There isn’t any cool LINQ sugar for creating unions. The Enumerable.Union()
method is usually called like this:
var bigList = list1.Union(list2);
The alternative is to call Enumerable.Union()
which can be more readable:
var bigList = Enumerable.Union(list1, list2);
However neither of these methods are very stylish (more importantly, readable) when scaling out The following is probably the best method:
var reallyBigList = list1.Union(list2).Union(list3);
Which can result in some messy method chaining. Alternatives need incidental variables:
var list1and2 = list1.Union(list2);
var reallyBigList = list1and2.Union(list3);
or
var list1and2 = Enumerable.Union(list1, list2);
var reallyBigList = Enumerable.Union(list1and2, list2);
Is there a clean way of setting up these more complex unions? Would an extension like Enumerable.Union(params IEnumerable<T> collections)
(used like var reallyBigList = Enumerable.Union(list1, list2, list3)
) be better?
I don’t consider the method chaining option messy at all. Sure, something like
var reallyBigList = (from ... where ... select ...).Union(from ... where ... select)...
can easily get unreadable, but, on the other hand,
var mp3s = from ... where ... select ...
var videos = from ... where ... select ...
var alreadyProcessed = from ... where ... select ...
var toDo = mp3s.Union(videos).Except(alreadyProcessed)
reads quite naturally. So, when using well-named intermediate variables, the method chaining approach is extremely readable.

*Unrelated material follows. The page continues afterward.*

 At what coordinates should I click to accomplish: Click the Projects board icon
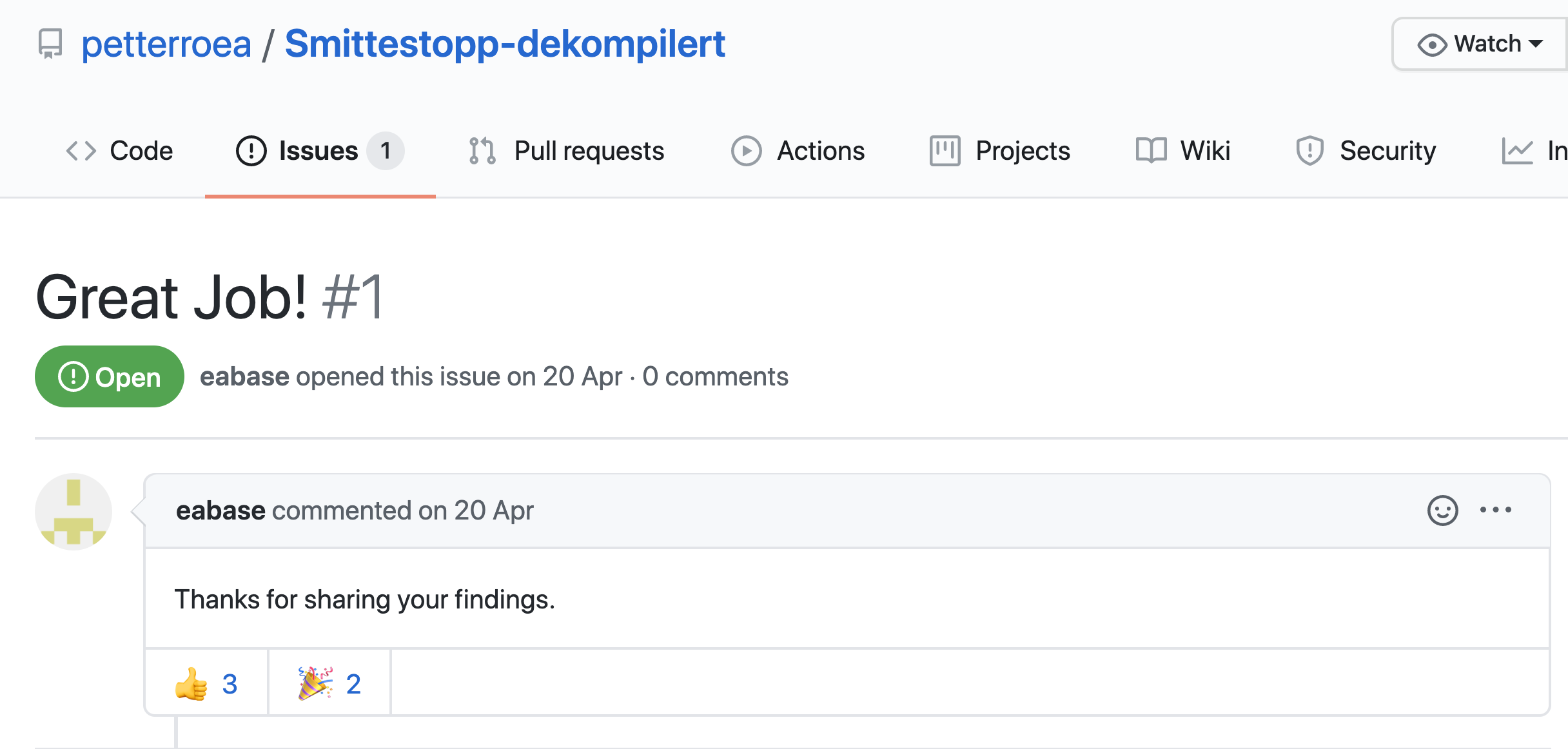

The method chaining style is pretty readable, in my opinion. Certainly you could write your own extension method to take many IEnumerable<T>
.
Here’s an example using iteration. Recursion works too, but I didn’t like it as much.
public static IEnumerable<T> MyUnion<T>(
this IEnumerable<T> original, params IEnumerable<T>[] toUnion)
{
var enumerable = original;
foreach (var other in toUnion)
{
enumerable = enumerable.Union(other);
}
return enumerable;
}
4